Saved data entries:
BEGIN

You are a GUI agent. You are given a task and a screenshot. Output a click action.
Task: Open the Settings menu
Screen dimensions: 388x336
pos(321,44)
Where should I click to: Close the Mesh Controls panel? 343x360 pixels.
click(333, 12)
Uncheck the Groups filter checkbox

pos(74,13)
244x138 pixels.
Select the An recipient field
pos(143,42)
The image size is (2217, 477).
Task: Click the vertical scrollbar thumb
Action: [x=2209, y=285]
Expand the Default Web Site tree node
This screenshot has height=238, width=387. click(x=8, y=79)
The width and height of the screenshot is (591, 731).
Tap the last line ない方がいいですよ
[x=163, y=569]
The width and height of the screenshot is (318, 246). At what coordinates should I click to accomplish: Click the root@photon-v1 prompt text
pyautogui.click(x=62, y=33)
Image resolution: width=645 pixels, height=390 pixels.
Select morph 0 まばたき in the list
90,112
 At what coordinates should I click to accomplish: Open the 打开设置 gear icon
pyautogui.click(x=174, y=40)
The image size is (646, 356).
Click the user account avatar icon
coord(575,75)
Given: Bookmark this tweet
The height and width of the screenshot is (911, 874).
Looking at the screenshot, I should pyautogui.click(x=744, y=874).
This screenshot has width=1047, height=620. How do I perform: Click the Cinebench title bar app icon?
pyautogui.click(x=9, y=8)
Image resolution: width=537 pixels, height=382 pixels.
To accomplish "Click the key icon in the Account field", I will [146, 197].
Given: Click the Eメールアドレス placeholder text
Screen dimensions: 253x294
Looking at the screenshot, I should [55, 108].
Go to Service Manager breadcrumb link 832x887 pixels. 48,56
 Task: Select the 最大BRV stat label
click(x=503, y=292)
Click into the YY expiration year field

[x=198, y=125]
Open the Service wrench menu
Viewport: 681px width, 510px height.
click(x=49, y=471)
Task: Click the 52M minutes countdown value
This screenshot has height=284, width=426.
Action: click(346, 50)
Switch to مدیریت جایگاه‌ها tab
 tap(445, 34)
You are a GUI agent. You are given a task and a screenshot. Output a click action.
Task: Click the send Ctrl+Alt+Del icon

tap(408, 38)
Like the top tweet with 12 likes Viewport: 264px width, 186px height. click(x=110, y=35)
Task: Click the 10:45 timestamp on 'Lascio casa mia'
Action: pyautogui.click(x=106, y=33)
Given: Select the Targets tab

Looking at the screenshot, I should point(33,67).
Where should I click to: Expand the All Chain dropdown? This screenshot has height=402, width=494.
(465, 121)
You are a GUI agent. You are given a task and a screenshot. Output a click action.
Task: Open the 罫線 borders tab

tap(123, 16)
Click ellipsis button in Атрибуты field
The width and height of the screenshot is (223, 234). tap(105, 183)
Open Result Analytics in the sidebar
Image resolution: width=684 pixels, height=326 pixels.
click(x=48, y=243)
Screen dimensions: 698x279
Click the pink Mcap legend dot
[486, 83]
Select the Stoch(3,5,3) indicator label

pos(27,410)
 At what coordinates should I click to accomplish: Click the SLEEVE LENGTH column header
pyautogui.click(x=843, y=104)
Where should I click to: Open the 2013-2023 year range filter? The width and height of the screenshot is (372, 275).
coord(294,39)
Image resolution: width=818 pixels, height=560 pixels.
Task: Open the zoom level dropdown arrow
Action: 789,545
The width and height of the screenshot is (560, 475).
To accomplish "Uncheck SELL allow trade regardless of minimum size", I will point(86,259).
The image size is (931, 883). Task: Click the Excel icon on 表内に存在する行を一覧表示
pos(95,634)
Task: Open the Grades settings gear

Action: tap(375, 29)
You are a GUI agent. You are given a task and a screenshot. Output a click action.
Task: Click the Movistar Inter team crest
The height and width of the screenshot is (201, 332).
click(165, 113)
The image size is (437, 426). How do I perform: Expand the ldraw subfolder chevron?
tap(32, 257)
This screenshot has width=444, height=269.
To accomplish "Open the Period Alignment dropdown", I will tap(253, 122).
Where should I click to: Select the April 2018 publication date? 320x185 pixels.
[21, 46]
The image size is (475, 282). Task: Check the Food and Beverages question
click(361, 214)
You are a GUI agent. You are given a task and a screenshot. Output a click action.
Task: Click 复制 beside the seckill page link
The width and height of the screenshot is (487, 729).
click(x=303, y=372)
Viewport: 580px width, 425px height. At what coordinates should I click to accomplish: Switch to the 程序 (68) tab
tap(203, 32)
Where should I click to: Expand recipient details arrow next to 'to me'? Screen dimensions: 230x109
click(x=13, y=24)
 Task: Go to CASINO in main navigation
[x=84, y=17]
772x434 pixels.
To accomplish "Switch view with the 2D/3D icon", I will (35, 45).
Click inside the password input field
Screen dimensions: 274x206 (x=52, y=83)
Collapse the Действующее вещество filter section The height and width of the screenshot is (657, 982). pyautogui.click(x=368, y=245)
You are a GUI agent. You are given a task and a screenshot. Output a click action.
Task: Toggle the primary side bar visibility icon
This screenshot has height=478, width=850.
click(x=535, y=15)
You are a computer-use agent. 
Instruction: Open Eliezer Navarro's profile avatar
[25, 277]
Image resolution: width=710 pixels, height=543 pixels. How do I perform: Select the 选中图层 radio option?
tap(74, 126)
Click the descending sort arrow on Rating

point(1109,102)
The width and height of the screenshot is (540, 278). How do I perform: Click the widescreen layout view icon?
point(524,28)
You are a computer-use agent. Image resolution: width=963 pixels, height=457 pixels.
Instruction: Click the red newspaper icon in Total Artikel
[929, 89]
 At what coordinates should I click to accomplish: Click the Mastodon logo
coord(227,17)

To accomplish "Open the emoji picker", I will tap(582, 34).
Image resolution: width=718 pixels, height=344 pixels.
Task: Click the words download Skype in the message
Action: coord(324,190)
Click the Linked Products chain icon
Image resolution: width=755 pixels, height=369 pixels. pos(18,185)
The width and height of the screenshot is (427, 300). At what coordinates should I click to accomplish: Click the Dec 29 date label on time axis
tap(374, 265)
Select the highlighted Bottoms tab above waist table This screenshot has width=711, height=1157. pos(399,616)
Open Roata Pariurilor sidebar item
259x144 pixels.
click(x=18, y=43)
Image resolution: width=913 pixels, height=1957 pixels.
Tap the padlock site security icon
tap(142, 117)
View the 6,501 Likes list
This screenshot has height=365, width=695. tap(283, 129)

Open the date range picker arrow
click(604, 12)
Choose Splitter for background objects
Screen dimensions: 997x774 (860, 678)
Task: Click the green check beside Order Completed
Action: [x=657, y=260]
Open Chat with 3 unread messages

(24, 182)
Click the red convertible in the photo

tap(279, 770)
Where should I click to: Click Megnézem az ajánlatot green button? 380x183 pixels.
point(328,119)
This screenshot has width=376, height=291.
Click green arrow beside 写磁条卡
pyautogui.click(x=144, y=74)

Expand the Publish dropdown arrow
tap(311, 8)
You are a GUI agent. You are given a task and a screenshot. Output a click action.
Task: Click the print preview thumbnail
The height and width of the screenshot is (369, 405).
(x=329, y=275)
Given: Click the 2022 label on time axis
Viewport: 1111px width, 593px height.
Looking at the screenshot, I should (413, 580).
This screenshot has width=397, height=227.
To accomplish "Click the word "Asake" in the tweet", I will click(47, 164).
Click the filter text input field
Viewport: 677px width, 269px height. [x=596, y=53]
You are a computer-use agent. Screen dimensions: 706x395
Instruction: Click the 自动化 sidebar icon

END

Task details —
Reproduce the full set of entries above exactly, without dropping a line.

Result for this exercise —
You are a GUI agent. You are given a task and a screenshot. Output a click action.
Task: Open the Settings menu
Screen dimensions: 388x336
pos(321,44)
Where should I click to: Close the Mesh Controls panel? 343x360 pixels.
click(333, 12)
Uncheck the Groups filter checkbox

pos(74,13)
244x138 pixels.
Select the An recipient field
pos(143,42)
The image size is (2217, 477).
Task: Click the vertical scrollbar thumb
Action: [x=2209, y=285]
Expand the Default Web Site tree node
This screenshot has height=238, width=387. click(x=8, y=79)
The width and height of the screenshot is (591, 731).
Tap the last line ない方がいいですよ
[x=163, y=569]
The width and height of the screenshot is (318, 246). At what coordinates should I click to accomplish: Click the root@photon-v1 prompt text
pyautogui.click(x=62, y=33)
Image resolution: width=645 pixels, height=390 pixels.
Select morph 0 まばたき in the list
90,112
 At what coordinates should I click to accomplish: Open the 打开设置 gear icon
pyautogui.click(x=174, y=40)
The image size is (646, 356).
Click the user account avatar icon
coord(575,75)
Given: Bookmark this tweet
The height and width of the screenshot is (911, 874).
Looking at the screenshot, I should pyautogui.click(x=744, y=874).
This screenshot has width=1047, height=620. How do I perform: Click the Cinebench title bar app icon?
pyautogui.click(x=9, y=8)
Image resolution: width=537 pixels, height=382 pixels.
To accomplish "Click the key icon in the Account field", I will [146, 197].
Given: Click the Eメールアドレス placeholder text
Screen dimensions: 253x294
Looking at the screenshot, I should [55, 108].
Go to Service Manager breadcrumb link 832x887 pixels. 48,56
 Task: Select the 最大BRV stat label
click(x=503, y=292)
Click into the YY expiration year field

[x=198, y=125]
Open the Service wrench menu
Viewport: 681px width, 510px height.
click(x=49, y=471)
Task: Click the 52M minutes countdown value
This screenshot has height=284, width=426.
Action: click(346, 50)
Switch to مدیریت جایگاه‌ها tab
 tap(445, 34)
You are a GUI agent. You are given a task and a screenshot. Output a click action.
Task: Click the send Ctrl+Alt+Del icon

tap(408, 38)
Like the top tweet with 12 likes Viewport: 264px width, 186px height. click(x=110, y=35)
Task: Click the 10:45 timestamp on 'Lascio casa mia'
Action: pyautogui.click(x=106, y=33)
Given: Select the Targets tab

Looking at the screenshot, I should point(33,67).
Where should I click to: Expand the All Chain dropdown? This screenshot has height=402, width=494.
(465, 121)
You are a GUI agent. You are given a task and a screenshot. Output a click action.
Task: Open the 罫線 borders tab

tap(123, 16)
Click ellipsis button in Атрибуты field
The width and height of the screenshot is (223, 234). tap(105, 183)
Open Result Analytics in the sidebar
Image resolution: width=684 pixels, height=326 pixels.
click(x=48, y=243)
Screen dimensions: 698x279
Click the pink Mcap legend dot
[486, 83]
Select the Stoch(3,5,3) indicator label

pos(27,410)
 At what coordinates should I click to accomplish: Click the SLEEVE LENGTH column header
pyautogui.click(x=843, y=104)
Where should I click to: Open the 2013-2023 year range filter? The width and height of the screenshot is (372, 275).
coord(294,39)
Image resolution: width=818 pixels, height=560 pixels.
Task: Open the zoom level dropdown arrow
Action: 789,545
The width and height of the screenshot is (560, 475).
To accomplish "Uncheck SELL allow trade regardless of minimum size", I will point(86,259).
The image size is (931, 883). Task: Click the Excel icon on 表内に存在する行を一覧表示
pos(95,634)
Task: Open the Grades settings gear

Action: tap(375, 29)
You are a GUI agent. You are given a task and a screenshot. Output a click action.
Task: Click the Movistar Inter team crest
The height and width of the screenshot is (201, 332).
click(165, 113)
The image size is (437, 426). How do I perform: Expand the ldraw subfolder chevron?
tap(32, 257)
This screenshot has width=444, height=269.
To accomplish "Open the Period Alignment dropdown", I will tap(253, 122).
Where should I click to: Select the April 2018 publication date? 320x185 pixels.
[21, 46]
The image size is (475, 282). Task: Check the Food and Beverages question
click(361, 214)
You are a GUI agent. You are given a task and a screenshot. Output a click action.
Task: Click 复制 beside the seckill page link
The width and height of the screenshot is (487, 729).
click(x=303, y=372)
Viewport: 580px width, 425px height. At what coordinates should I click to accomplish: Switch to the 程序 (68) tab
tap(203, 32)
Where should I click to: Expand recipient details arrow next to 'to me'? Screen dimensions: 230x109
click(x=13, y=24)
 Task: Go to CASINO in main navigation
[x=84, y=17]
772x434 pixels.
To accomplish "Switch view with the 2D/3D icon", I will (35, 45).
Click inside the password input field
Screen dimensions: 274x206 (x=52, y=83)
Collapse the Действующее вещество filter section The height and width of the screenshot is (657, 982). pyautogui.click(x=368, y=245)
You are a GUI agent. You are given a task and a screenshot. Output a click action.
Task: Toggle the primary side bar visibility icon
This screenshot has height=478, width=850.
click(x=535, y=15)
You are a computer-use agent. 
Instruction: Open Eliezer Navarro's profile avatar
[25, 277]
Image resolution: width=710 pixels, height=543 pixels. How do I perform: Select the 选中图层 radio option?
tap(74, 126)
Click the descending sort arrow on Rating

point(1109,102)
The width and height of the screenshot is (540, 278). How do I perform: Click the widescreen layout view icon?
point(524,28)
You are a computer-use agent. Image resolution: width=963 pixels, height=457 pixels.
Instruction: Click the red newspaper icon in Total Artikel
[929, 89]
 At what coordinates should I click to accomplish: Click the Mastodon logo
coord(227,17)

To accomplish "Open the emoji picker", I will tap(582, 34).
Image resolution: width=718 pixels, height=344 pixels.
Task: Click the words download Skype in the message
Action: coord(324,190)
Click the Linked Products chain icon
Image resolution: width=755 pixels, height=369 pixels. pos(18,185)
The width and height of the screenshot is (427, 300). At what coordinates should I click to accomplish: Click the Dec 29 date label on time axis
tap(374, 265)
Select the highlighted Bottoms tab above waist table This screenshot has width=711, height=1157. pos(399,616)
Open Roata Pariurilor sidebar item
259x144 pixels.
click(x=18, y=43)
Image resolution: width=913 pixels, height=1957 pixels.
Tap the padlock site security icon
tap(142, 117)
View the 6,501 Likes list
This screenshot has height=365, width=695. tap(283, 129)

Open the date range picker arrow
click(604, 12)
Choose Splitter for background objects
Screen dimensions: 997x774 (860, 678)
Task: Click the green check beside Order Completed
Action: [x=657, y=260]
Open Chat with 3 unread messages

(24, 182)
Click the red convertible in the photo

tap(279, 770)
Where should I click to: Click Megnézem az ajánlatot green button? 380x183 pixels.
point(328,119)
This screenshot has width=376, height=291.
Click green arrow beside 写磁条卡
pyautogui.click(x=144, y=74)

Expand the Publish dropdown arrow
tap(311, 8)
You are a GUI agent. You are given a task and a screenshot. Output a click action.
Task: Click the print preview thumbnail
The height and width of the screenshot is (369, 405).
(x=329, y=275)
Given: Click the 2022 label on time axis
Viewport: 1111px width, 593px height.
Looking at the screenshot, I should (413, 580).
This screenshot has width=397, height=227.
To accomplish "Click the word "Asake" in the tweet", I will click(47, 164).
Click the filter text input field
Viewport: 677px width, 269px height. [x=596, y=53]
You are a computer-use agent. Screen dimensions: 706x395
Instruction: Click the 自动化 sidebar icon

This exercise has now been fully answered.